This conclusion is doubly guaranteed, because what appears to be my surname, “Riezinger” is in fact an international trademark and the intellectual property of my Great-Grandfather, established in 1855, well-before the entire boondoggle of the American Civil War.  No European Monarch has any claim on it. It is internationally recognized private property and anyone who uses it in vain is trespassing. 

In this, and in all other circumstances, I have been blessed by fate and fortune to be in the position I was in, to know the people and facts I have known, and to do the things I have done in the time frame and sequence that all these things have been accomplished, so that I could act freely and with lawful standing throughout, to accomplish the recoupment of American assets for Americans who would have otherwise lost not only their identities, but their inheritance.

There are those who say that these same Americans deserved to lose their intellectual and property assets, because they weren’t taking care of them and were not vigilantly guarding them and doing the work of self-governance.  

What can you say about people who sit on their rumps and don’t bring their own government into Session for over 150 years?  

You can begin by saying that they are the sovereigns of this country and if they wanted to take a very long nap, it’s their business and nobody else’s.  

And we can follow up by saying that the vast majority of Americans were deliberately and self-interestedly deceived in Breach of Trust by their own public employees, who have been misdirected by foreign Principals acting in Gross Breach of Trust, breach of international treaties, and breach of commercial service contracts, seeking to evade their contractual obligations and pillage their Employers for their own unjust enrichment. 

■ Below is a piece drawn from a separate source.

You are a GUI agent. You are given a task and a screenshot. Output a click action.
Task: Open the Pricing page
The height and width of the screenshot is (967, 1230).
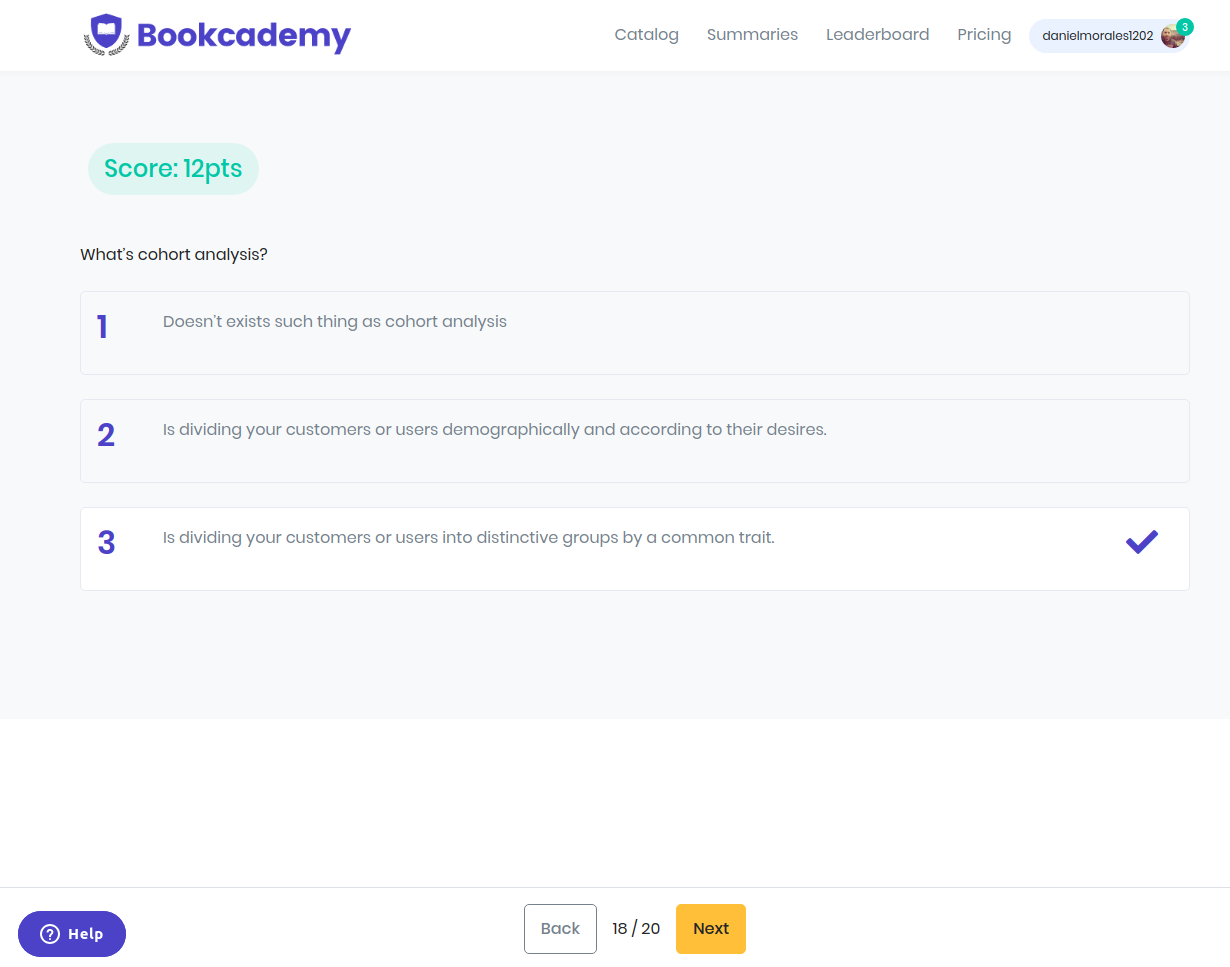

The road that I have traveled to get home again — and drag all the assets owed to this country and my countrymen with me — has been long and often veiled in impenetrable darkness.  There have been many times when I have wondered what to do and how to do it.  Each time, I have knocked on the door of Heaven, and been answered. 

On numerous occasions, I have tried to explain this whole circumstance to my countrymen — “Hey, brother, you were robbed, but it’s okay, I derailed the train and brought your stuff home.  All you have to do is claim it.” — and they stare at me, stunned.  

What?  I’ve been robbed?  My identity has been stolen?  By my own public employees?  Say what?  I have to declare what?  I have to record what?  

And I have had to struggle with the aftermath and develop the processes and means for millions of Americans to come home and claim back the assets they are heir to. 

All the groundwork has already been laid, all the processes worked out, and all anyone has to do, is come home. Declare and record your native birthright political status and thereby reclaim your inheritance.  

Go to: to learn more. 

In the process of straightening out our own mess, we discovered that much of the rest of the world is in the same exact circumstance, all victims of a planetary scale fraud scheme designed to establish a system of Corporate Feudalism  —by which a few enslave the many, just as they did during Colonialism. 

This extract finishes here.